Don’t expect Zhurong to match up to, say, Perseverance. The latter weighs over one metric ton, is nuclear-powered, has 23 cameras, carries a demonstration system to convert carbon dioxide to oxygen, can take and stow samples that will be returned to Earth one day, and even brought a new helicopter to the planet. The former is just 240 kilograms, solar-powered, carries only six instruments, and is expected to last just 90 Martian days (though it may very well survive for longer).
Tianwen-1’s purpose is to use its 13 instruments (seven on the orbiter, six on the rover) to study the geology and soil mineralogy of Mars, map its water ice distribution, probe the electromagnetic and gravitational forces of the planet, and characterize its surface climate and environment. While the orbiter will observe and measure these things from a global perspective and snap images down to a two-meter resolution, Zhurong will home in on points of intrigue at the surface. It will use spectroscopy to find out what the soil is made of, measure magnetic fields on the ground, and track weather changes like temperature and winds.

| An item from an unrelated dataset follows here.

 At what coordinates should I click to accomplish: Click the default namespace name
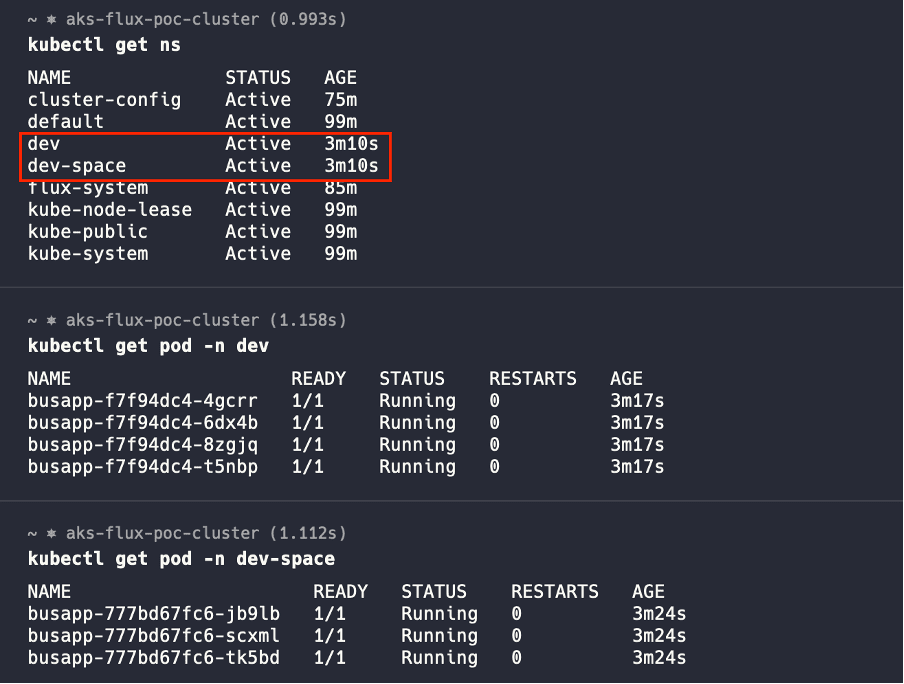click(x=66, y=122)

Perhaps most intriguing is that Zhurong has a ground-penetrating radar that will let it peer into activity and structures underground 100 meters deep—10 times further than Perseverance’s radar. The hope is that this instrument will be able to detect potential reserves of water ice underground. Water resources could be a critical part of establishing a colony on Mars one day. Utopia Planitia in particular is “a relatively safe place to land and a possible place to find water,” says Wang.
China’s no stranger to extraterrestrial landings—the country’s lunar exploration program has seen three successful rover landings on the moon in less than 10 years. But that didn’t necessarily make it easier to get to Mars. The distance between the two planets creates an 18-minute time delay in communication. The whole landing process has to be accomplished automatically, without any possibility for ground control to manually intervene. The country’s never done that before. Now it knows it can.
“This, to me, says they’re getting right up there in terms of one of the world’s premier space agencies,” says The Planetary Society’s Jason Davis. “Just by the sheer fact that this has not been done by many people. This isn’t a fluke; it’s not like they just randomly launched and got lucky. They’ve clearly been working toward this.”
Although the notion of two countries with rovers on the planet also raises the specter of a growing rivalry between the US and China, that may be an oversimplification. Zhurong is nowhere near where Curiosity or Perseverance are. Davis points out that the two countries actually coordinated the trajectories of their respective 2020 launches to ensure they wouldn’t crash into one another. “Mars is big,” he says. “Being able to operate multiple spacecraft there from multiple entities is possible. It’s not like they’re going to run into each other and cause problems.”
Instead, it’s possible the mission might actually open up more opportunities for scientific collaboration. NASA is currently barred from working with the Chinese space program, but the release of peer-reviewed research through the public press means there’s an opportunity to compare results from similar investigations conducted by each country’s rovers, such as subsurface radar data.
“From that perspective,” says Davis, “it’s very beneficial for space exploration to have multiple countries, multiple entities, doing this work. In terms of pure science, I’m very excited to see what the mission uncovers.”